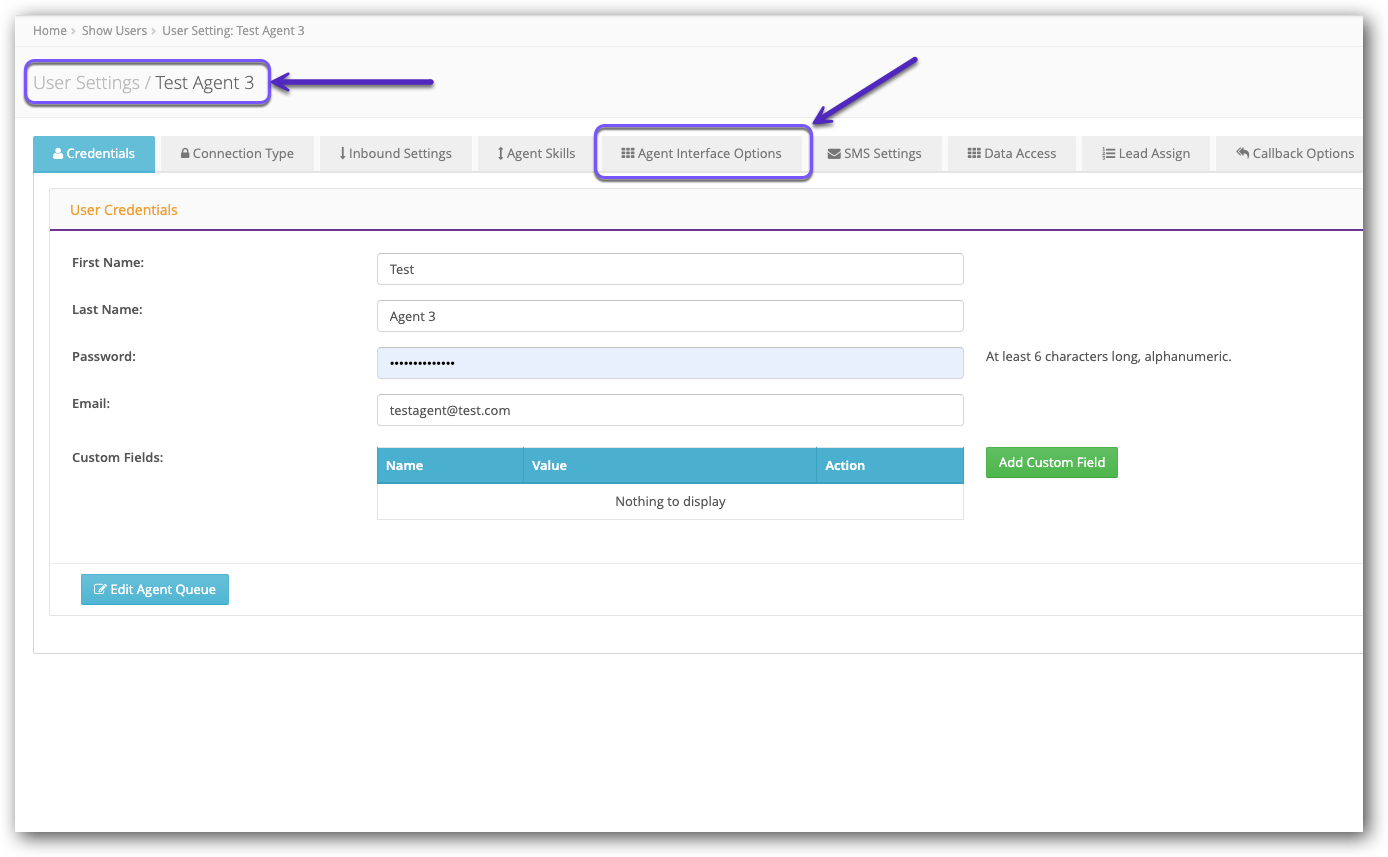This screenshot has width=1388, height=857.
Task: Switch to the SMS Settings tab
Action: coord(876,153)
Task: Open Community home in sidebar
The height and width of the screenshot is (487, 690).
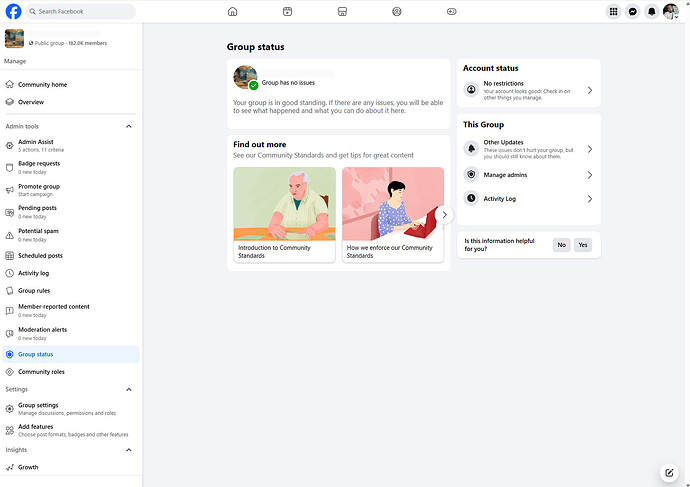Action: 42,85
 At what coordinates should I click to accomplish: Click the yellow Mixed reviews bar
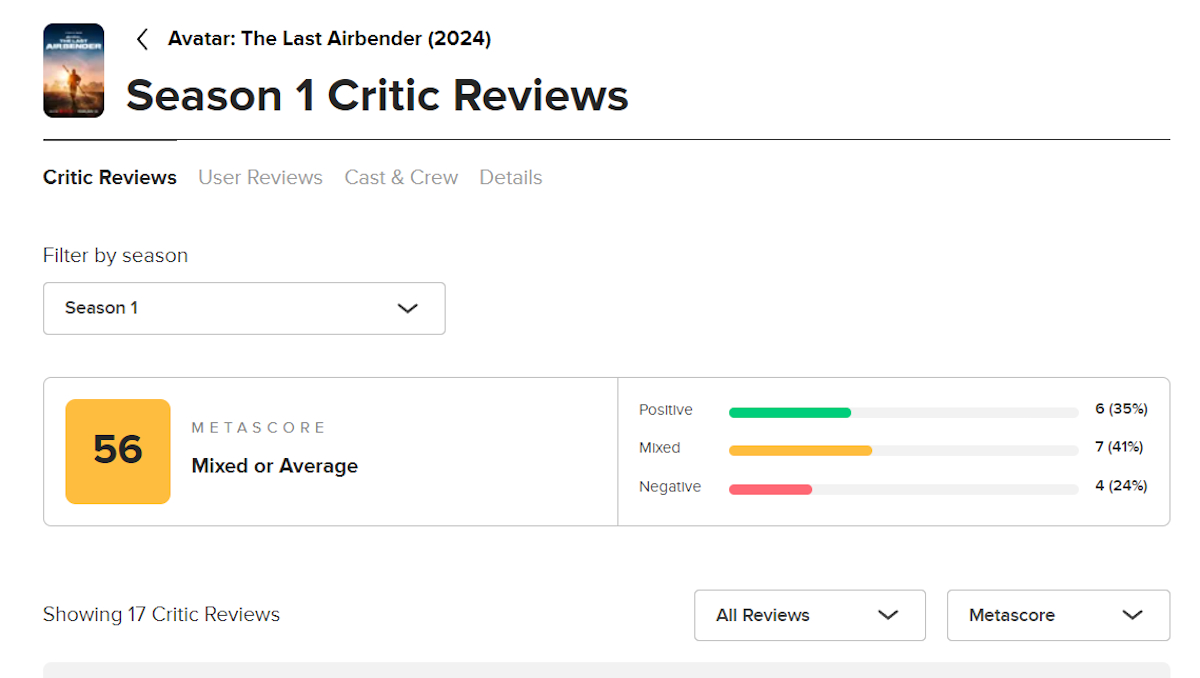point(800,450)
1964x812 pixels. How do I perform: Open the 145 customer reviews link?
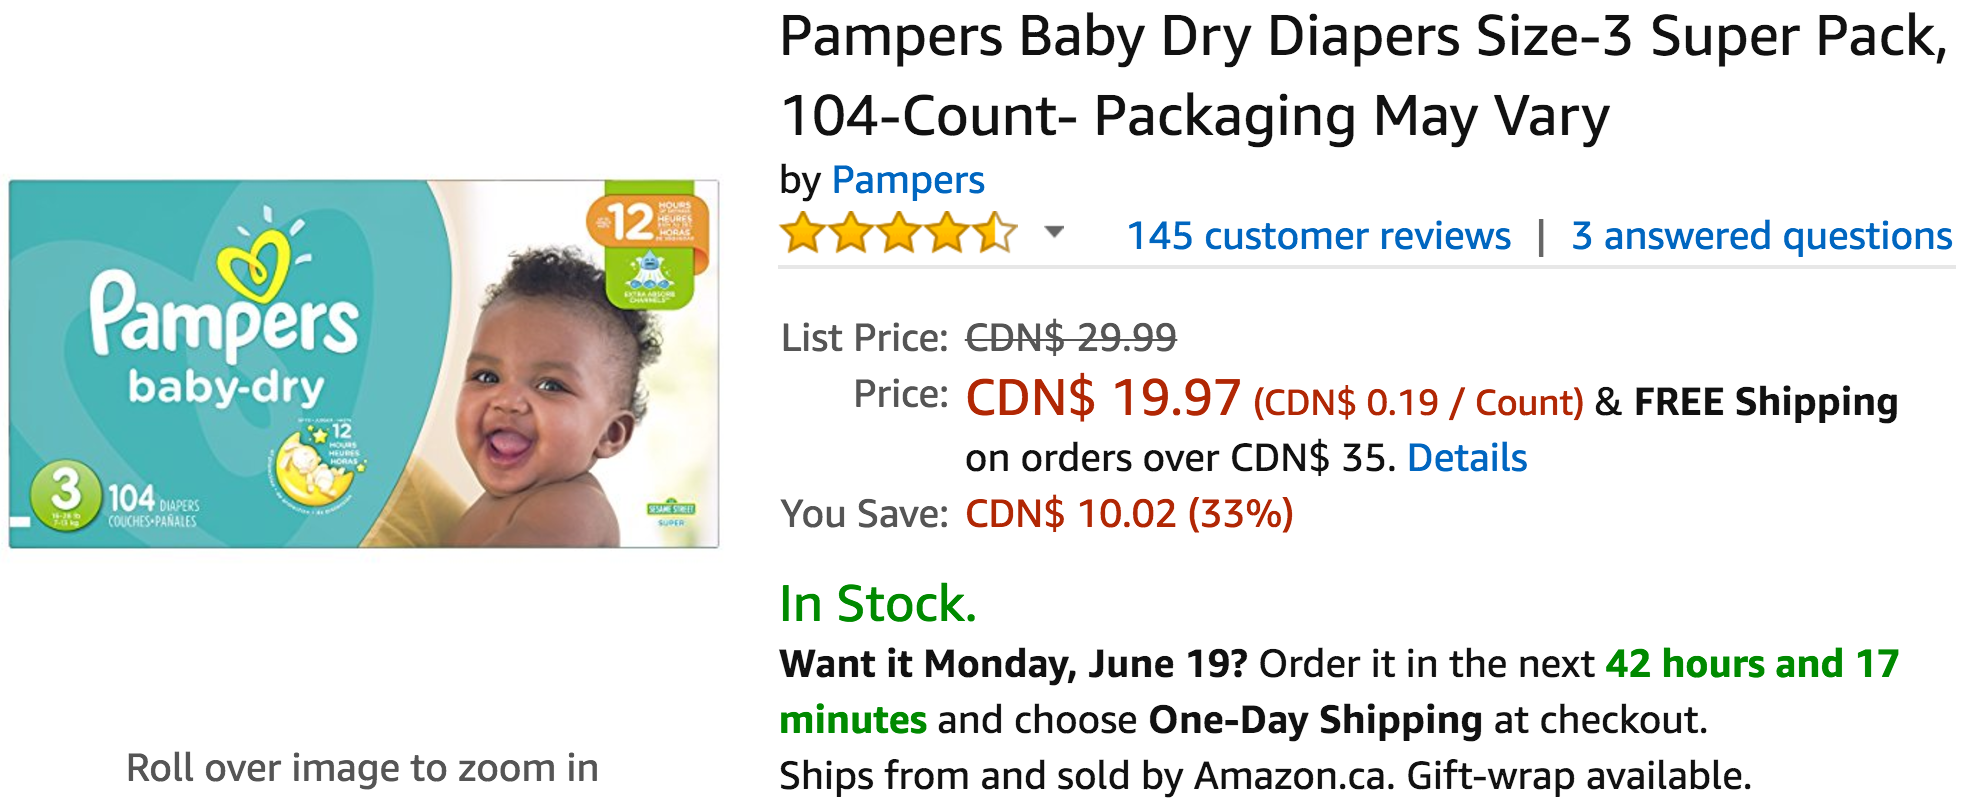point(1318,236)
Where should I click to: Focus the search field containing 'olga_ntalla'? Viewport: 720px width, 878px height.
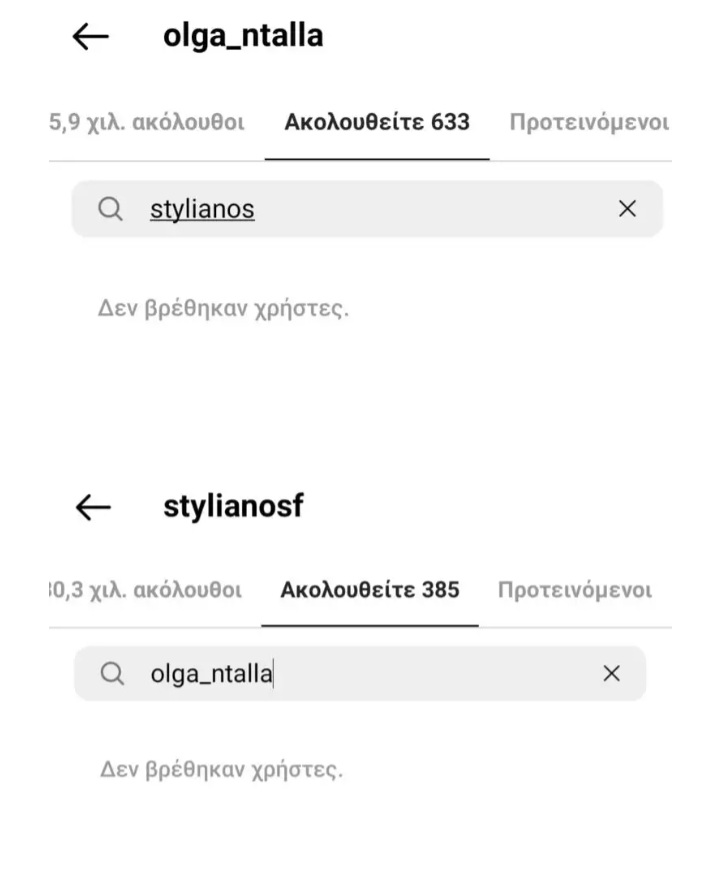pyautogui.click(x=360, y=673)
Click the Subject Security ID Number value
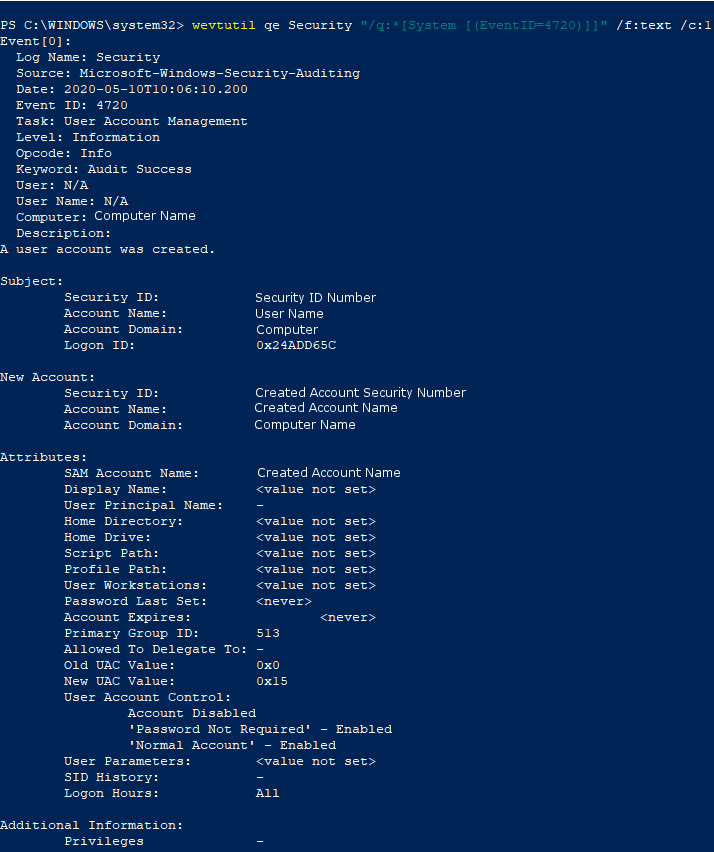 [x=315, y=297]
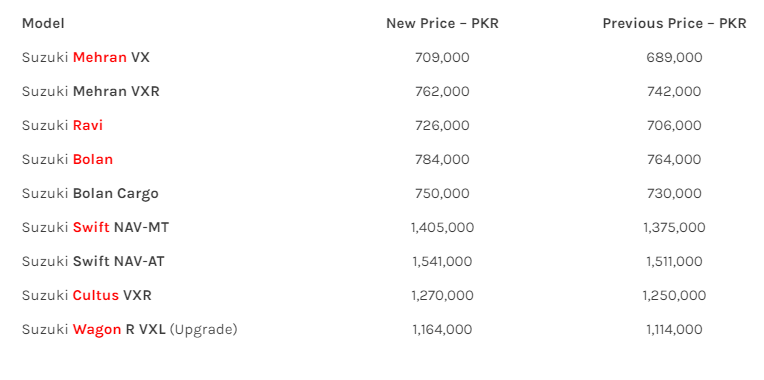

[Your objective] Write out the lines beginning at the line with "Task: Open Community home in sidebar" and ending at the last line of the entries. Include no pictures.

[Solution to this problem]
Task: Open Community home in sidebar
The height and width of the screenshot is (487, 690).
Action: 42,85
 At what coordinates should I click to accomplish: Click the yellow Mixed reviews bar
point(800,450)
1964x812 pixels. How do I perform: Open the 145 customer reviews link?
point(1318,236)
Where should I click to: Focus the search field containing 'olga_ntalla'? Viewport: 720px width, 878px height.
pyautogui.click(x=360, y=673)
Click the Subject Security ID Number value
 [x=315, y=297]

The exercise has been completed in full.